Es la novela que estoy escribiendo ahora, de la cual también hice una primera versión antes de Plata quemada. Como siempre, hubo un momento en que el libro se detuvo. Cuando eso pasó, yo lo dejé y tomé Plata quemada. El punto de nacimiento es mi voluntad de escribir una novela que sucediera durante la guerra de las Malvinas, pero cuyo tema no fuera la guerra. Es una historia de Emilio Renzi, el mismo personaje que aparece en tantos de mis libros. Renzi tiene una crisis (como siempre) y abandona el trabajo. Le prestan una casa vacía en Adrogué y él se va allí con sus diarios, para ver si leyéndolos como un detective que investiga en la vida de otros puede encontrar las razones de su desajuste.

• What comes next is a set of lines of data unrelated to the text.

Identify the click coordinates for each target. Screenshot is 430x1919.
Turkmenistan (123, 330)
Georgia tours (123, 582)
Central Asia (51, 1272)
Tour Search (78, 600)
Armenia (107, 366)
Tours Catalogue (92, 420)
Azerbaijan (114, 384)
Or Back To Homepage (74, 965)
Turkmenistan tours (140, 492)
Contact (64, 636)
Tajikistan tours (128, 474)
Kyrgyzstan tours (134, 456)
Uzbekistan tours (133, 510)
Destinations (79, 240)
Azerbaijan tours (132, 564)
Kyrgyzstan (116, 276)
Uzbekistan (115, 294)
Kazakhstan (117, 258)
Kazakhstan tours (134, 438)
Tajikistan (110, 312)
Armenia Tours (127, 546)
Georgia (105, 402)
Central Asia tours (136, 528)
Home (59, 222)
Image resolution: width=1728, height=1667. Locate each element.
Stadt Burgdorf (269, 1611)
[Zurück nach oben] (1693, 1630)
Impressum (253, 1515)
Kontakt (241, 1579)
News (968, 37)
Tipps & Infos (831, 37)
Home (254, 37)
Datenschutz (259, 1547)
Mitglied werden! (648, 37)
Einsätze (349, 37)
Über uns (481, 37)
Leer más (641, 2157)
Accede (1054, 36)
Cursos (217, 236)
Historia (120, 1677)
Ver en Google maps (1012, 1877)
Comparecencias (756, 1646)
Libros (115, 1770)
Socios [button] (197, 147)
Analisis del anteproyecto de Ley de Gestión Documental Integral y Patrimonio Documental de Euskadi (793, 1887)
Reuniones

Al mismo tiempo hay una vecina que tiene un marido que va a trabajar a la ciudad, y Renzi tiene una relación con ella. Es un personaje muy atractivo, porque educa a Renzi. ¿Para qué lees esas cosas?, le pregunta. ¿Qué sentido tiene que te pongas a leer tu propia vida? El problema es que no sé qué es lo que hace la mujer. En un momento pensé que era lingüista y que tenía relatos grabados. Luego pensé que estudiaba filosofía, luego que era pianista. Es todavía un enigma. El libro se llama así porque yo leí, al comienzo de la guerra, que los soldados ingleses llevaban unas miras infrarrojas que permitían ver en la oscuridad. De ahí lo de blanco nocturno. No sé si signifique lo mismo en España. Blanco es el color, pero también el objetivo de la caza.